Hold on, let me try to remember. Let me stretch time out like a plastic surgeon stretching the skin of a patient under anaesthesia.I often think of narratives that stretch time as somehow tricking it or distracting it--pulling one over on it, in a sense. Maybe they were anaesthetizing it all along?
I've just started Nazi Literature in the Americas (1996, translated into English in 2008 by Chris Andrews), which is striking because Bolano's prose is cast in a completely different register from the cascading first-person narration of The Savage Detectives, By Night in Chile, and Amulet; instead, this collection of biographies of imaginary fascist writers is composed in imitation of the detachment of an encyclopedia. I've only read a couple of entries so far, but one passage jumped out at me, its wry deadpan evoking the casual cruelties of Waugh or Nabokov:
As the second child of Edelmira Thompson, Juan realized at an early age that he could do whatever he liked with his life.

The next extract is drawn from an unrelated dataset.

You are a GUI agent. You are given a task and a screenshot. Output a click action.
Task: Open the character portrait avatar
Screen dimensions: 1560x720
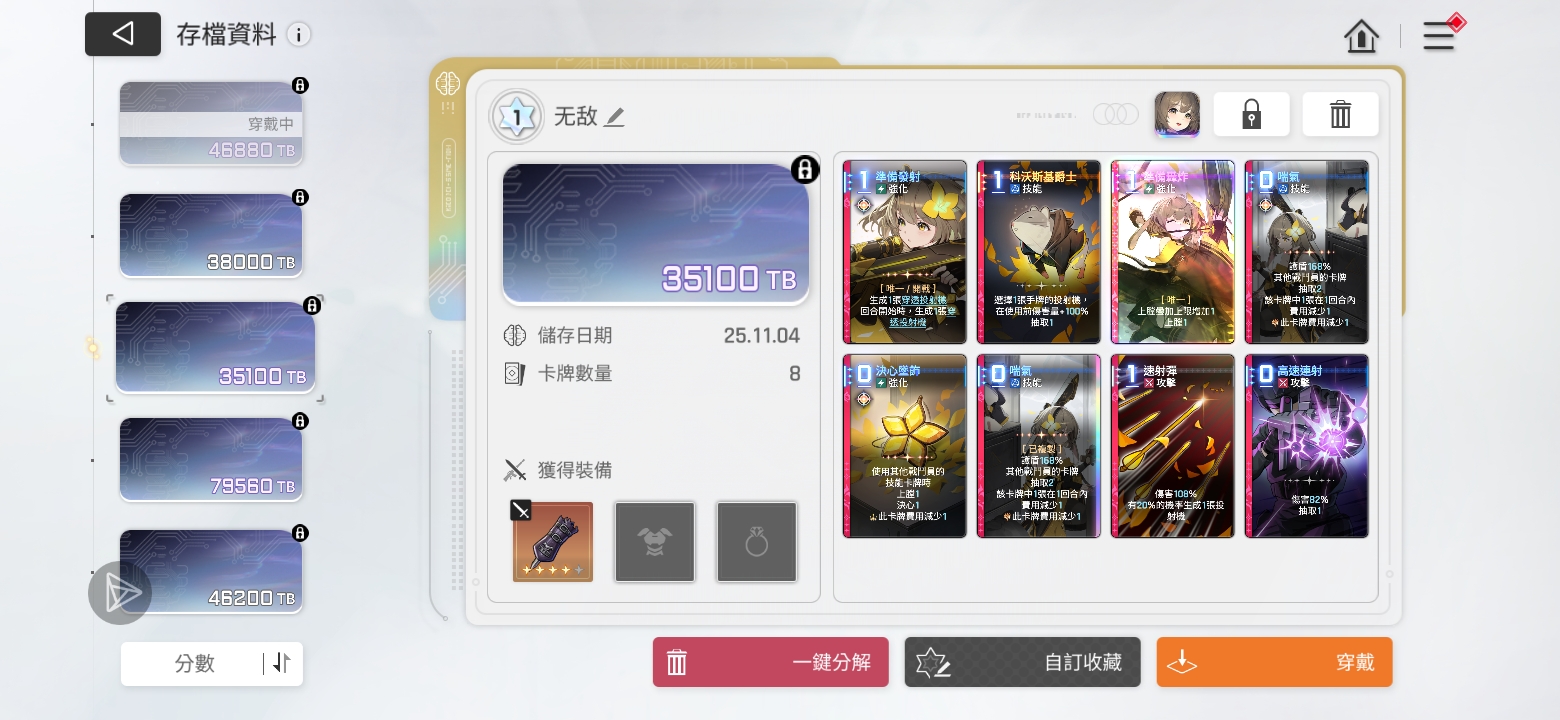pyautogui.click(x=1177, y=114)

He tried his hand at sports (he was a passable tennis player and an appalling race-car driver).The precision and balance of that line--the bouncing consonance and assonance of "passable tennis player" and "appalling race-car driver"--are so strong that I want to go find the Spanish, learn how much of that perfection belongs to Bolano and how much to Chris Andrews. If I'm able to track it down, I'll be sure to share it.